Beyond the address of personal preferences, according to Bartlett (2013), decision makers are not utilizing the information available to them because it is not in a format that’s simple and easy to use. “We want decision makers capable of sorting through the chaotic information and disinformation overload, an exercise that can be so overwhelming” (Bartlett, 2013, p. 51).
“We want to be careful about inferring causality…an overemphasis on causal explanations to the point that even random chance has to have an explanation” (Bartlett, 2013, p. 60). Experienced analysts and leaders in a given industry must exercise caution, because knowing too much can be a source of bias as well. “An overemphasis on industry knowledge crowds out good analytics” (Bartlett, 2013, p. 62). The relationships between variables may be appreciated from an experiential perspective but understanding the nature and strengths of the variables and their relationships in any given model or scenario requires data analytics, typically in some form of regression.
“Data analysis provides new insight into the business” (Bartlett, 2013, p. 62). One obstacle to the effective and efficient use of data analytics in supporting decision making is bias. However, the practice of analytics itself can help to reduce the impact of this negative influence. “Analytics facilitates what econometricians call ‘creative destruction.’ This involves challenging the current industry knowledge, validating the more accurate legends, and replacing the fairy tales” (Bartlett, 2013, p. 74). Complementing the practice of analytics with the use of known statistical bias management techniques, a strict reliance on facts, recognizing and integrating personal preferences, and avoiding assumptions and overreach helps to mitigate the effects of bias and bolster the positive impact analytics support, especially in the form of improved decisions.

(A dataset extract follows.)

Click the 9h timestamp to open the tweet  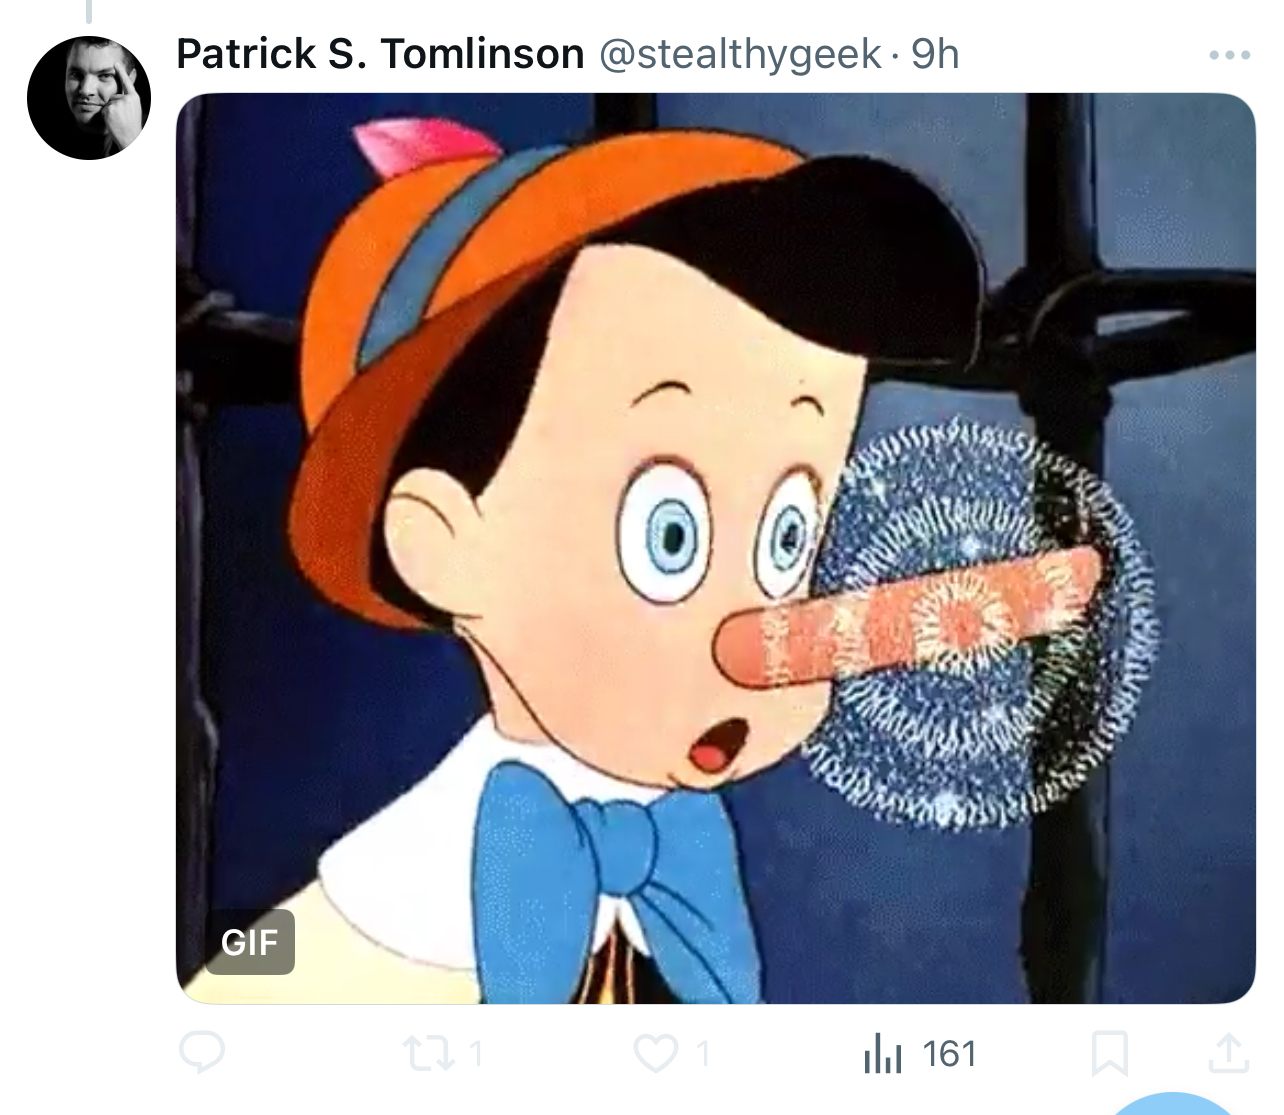935,54
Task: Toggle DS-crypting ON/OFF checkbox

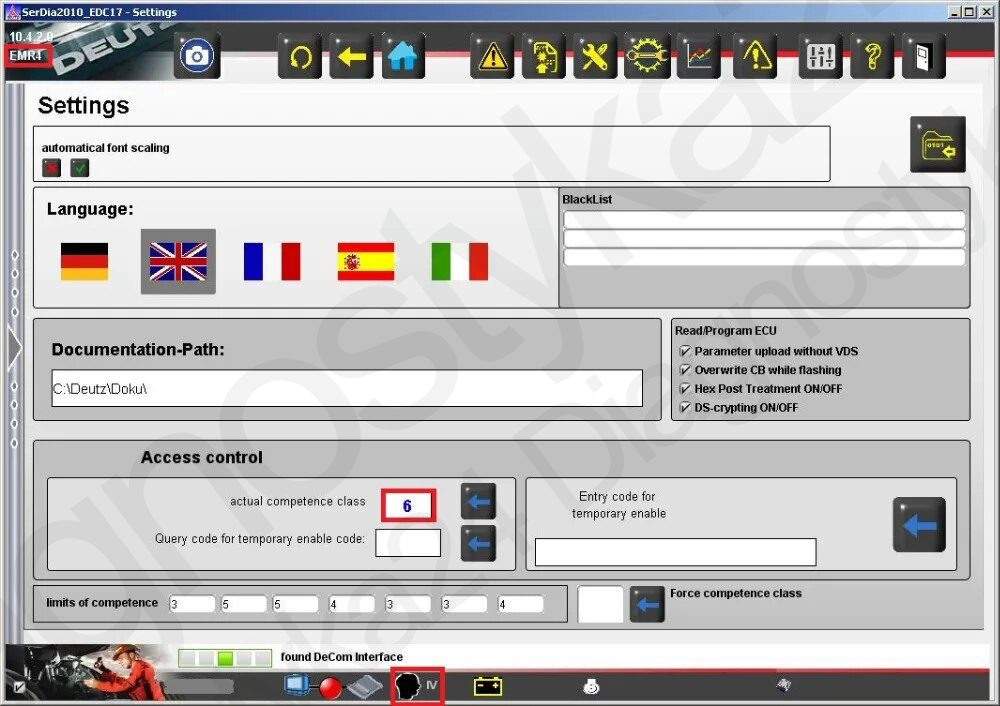Action: (685, 408)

Ahmed, M., & Pathan, A. (2019). Data analytics. CRC Press. https://doi.org/10.1201/9780429446177
Bartlett, R. (2013). A practitioner's guide to business analytics: using data analysis tools to improve your organization’s decision making and strategy. McGraw-Hill.
Drinkwater, K., Dagnall, N., Denovan, A., Parker, A., & Clough, P. (2018). Predictors and associates of problem–reaction–solution: statistical bias, emotion-based reasoning, and belief in the paranormal. Sage Open, 8(1). https://doi.org/10.1177/2158244018762999
English Standard Version Bible. (2001). ESV Online. https://esv.literalword.com/
Thorndike, E.L., Barnhart, C. L. (1997). Bias. Thorndike-Barnhart Student Dictionary (updated edition).